(Stored data)

[Start of section]

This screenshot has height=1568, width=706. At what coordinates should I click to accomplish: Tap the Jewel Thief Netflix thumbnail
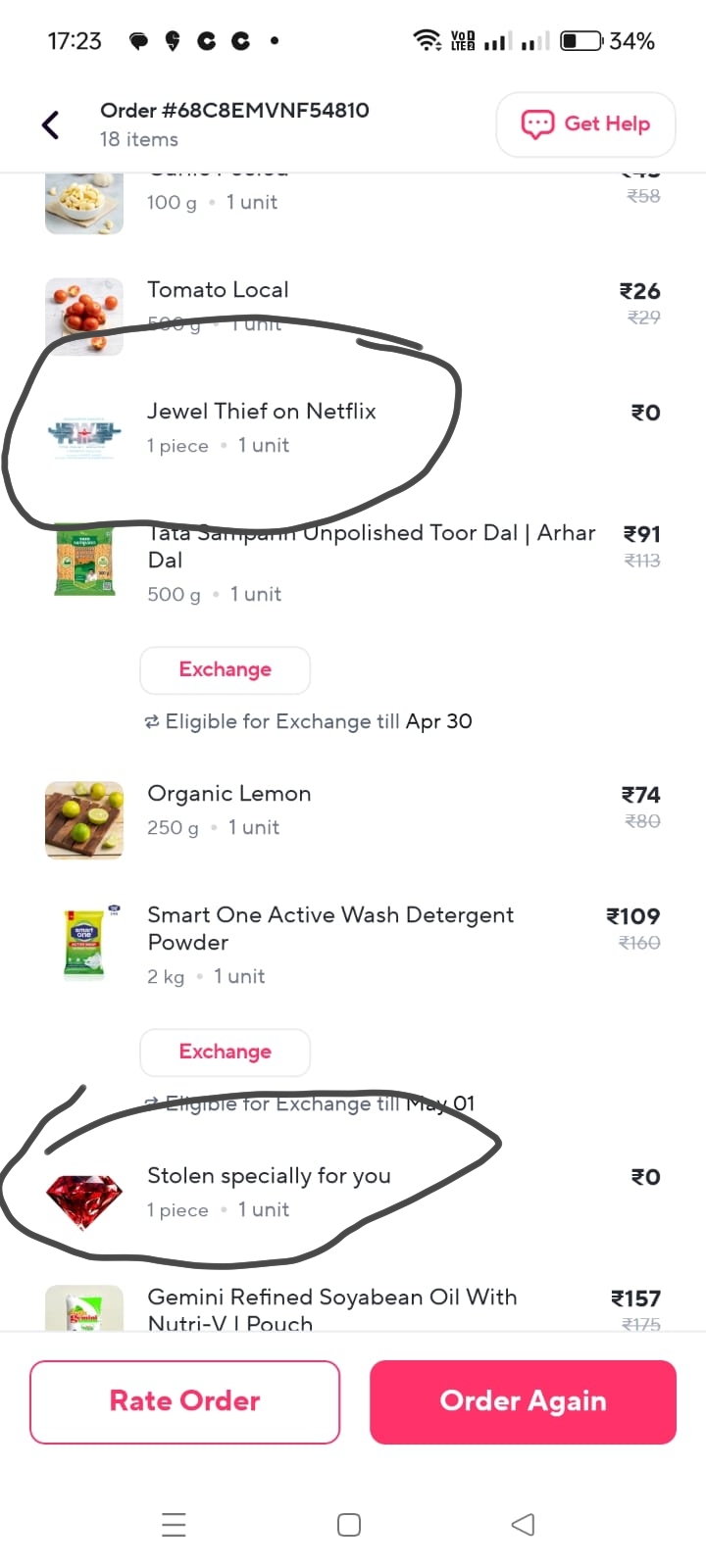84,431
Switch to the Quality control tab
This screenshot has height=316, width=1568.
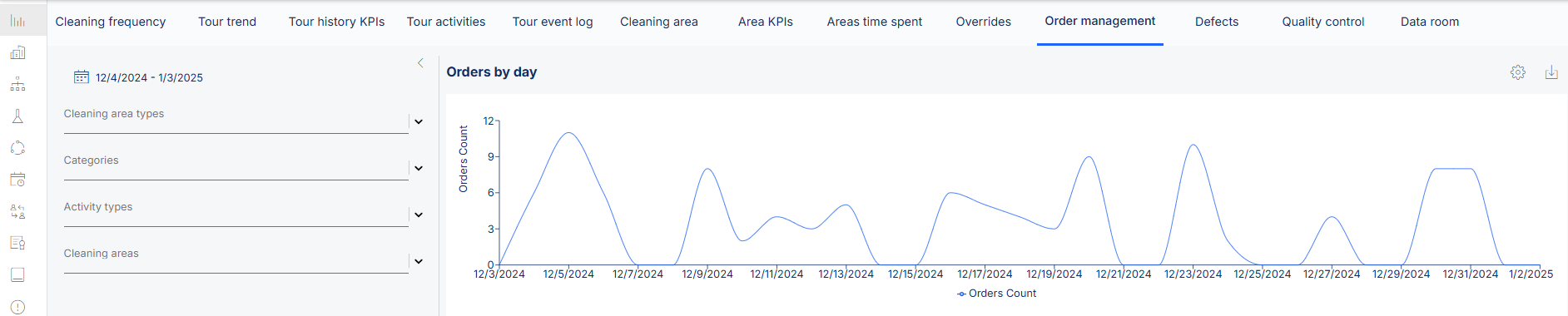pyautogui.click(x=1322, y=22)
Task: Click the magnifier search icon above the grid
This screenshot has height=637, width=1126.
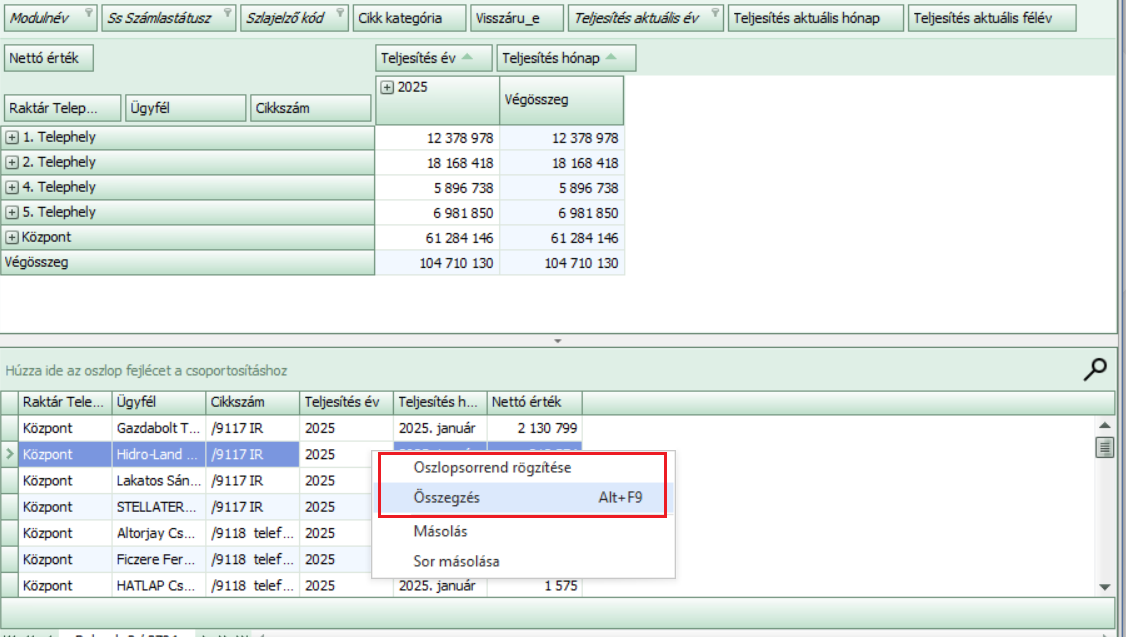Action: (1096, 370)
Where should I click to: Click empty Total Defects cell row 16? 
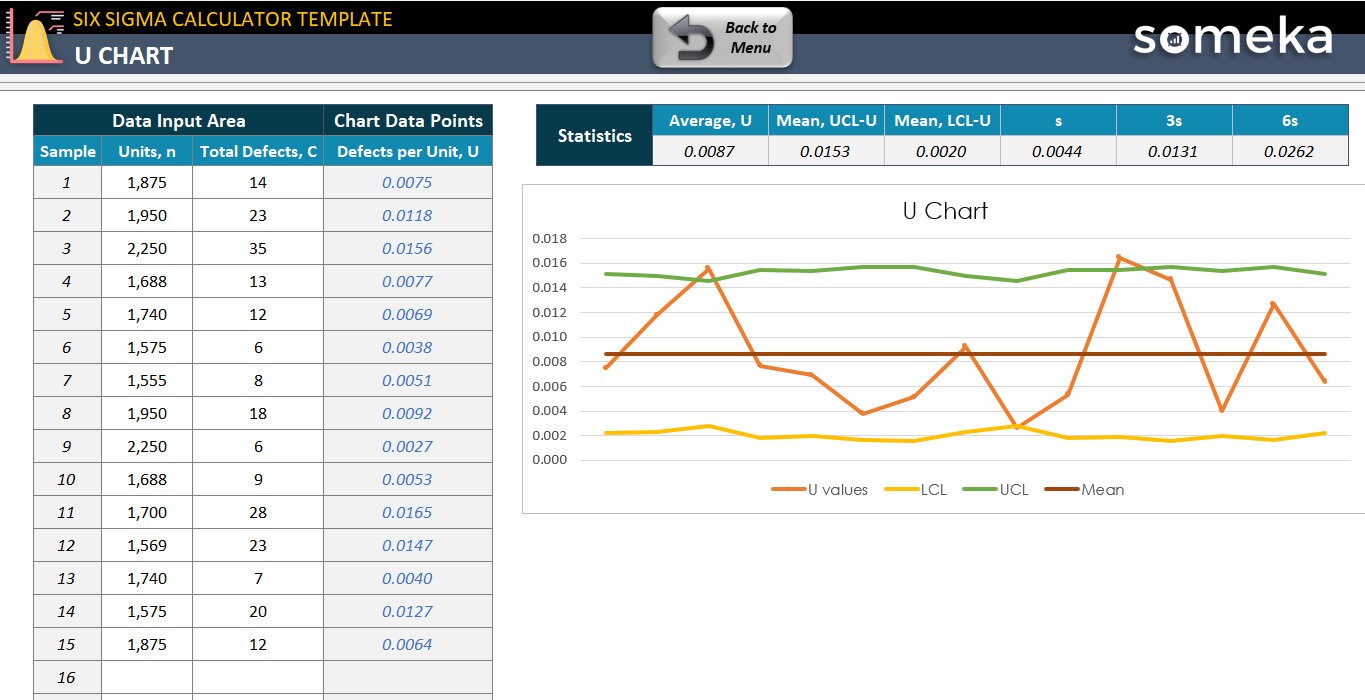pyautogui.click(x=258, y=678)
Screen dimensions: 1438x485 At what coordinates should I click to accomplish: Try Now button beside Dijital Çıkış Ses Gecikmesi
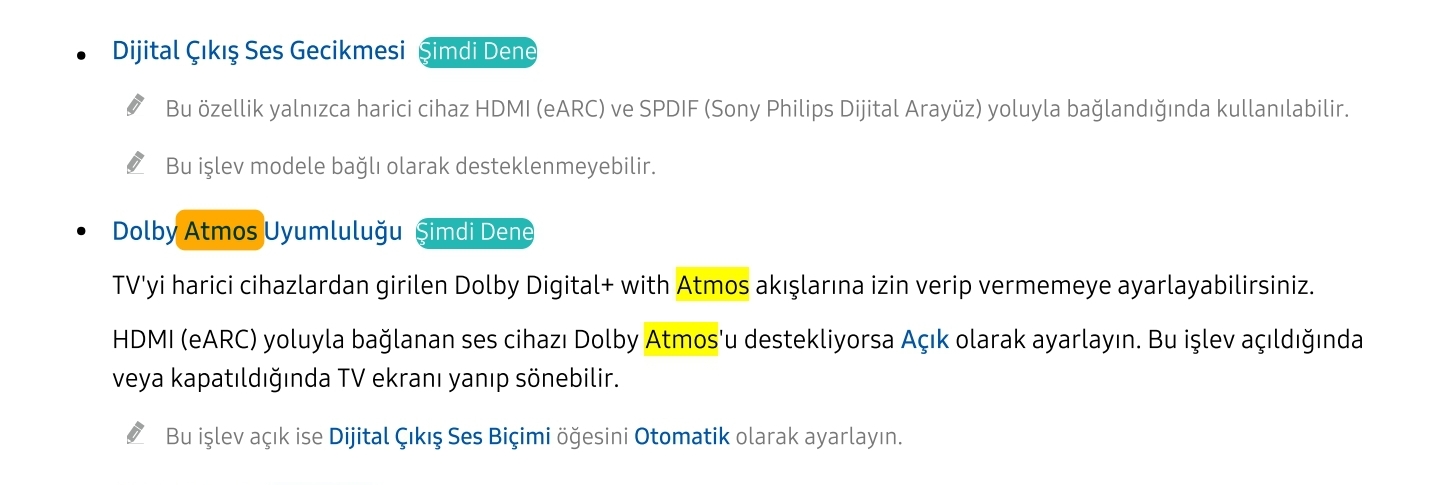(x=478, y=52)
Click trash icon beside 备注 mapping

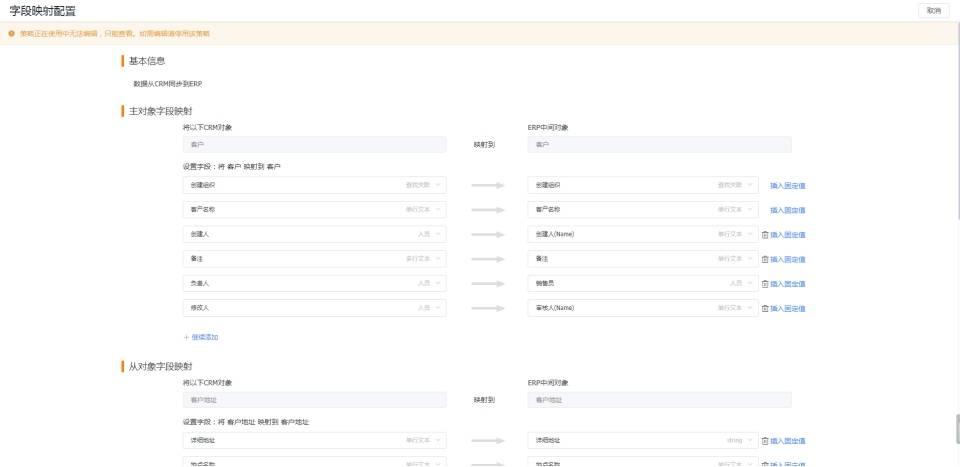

[End of section]

## WHAT IS REQUIRED
Exclude all images, then retype the records above without alteration.

## ANSWER AREA
This screenshot has height=1568, width=706. At what coordinates should I click to accomplish: Tap the Jewel Thief Netflix thumbnail
84,431
Switch to the Quality control tab
This screenshot has height=316, width=1568.
pyautogui.click(x=1322, y=22)
Task: Click the magnifier search icon above the grid
This screenshot has height=637, width=1126.
Action: (1096, 370)
Where should I click to: Click empty Total Defects cell row 16? 
pyautogui.click(x=258, y=678)
Screen dimensions: 1438x485 At what coordinates should I click to accomplish: Try Now button beside Dijital Çıkış Ses Gecikmesi
(x=478, y=52)
Click trash icon beside 备注 mapping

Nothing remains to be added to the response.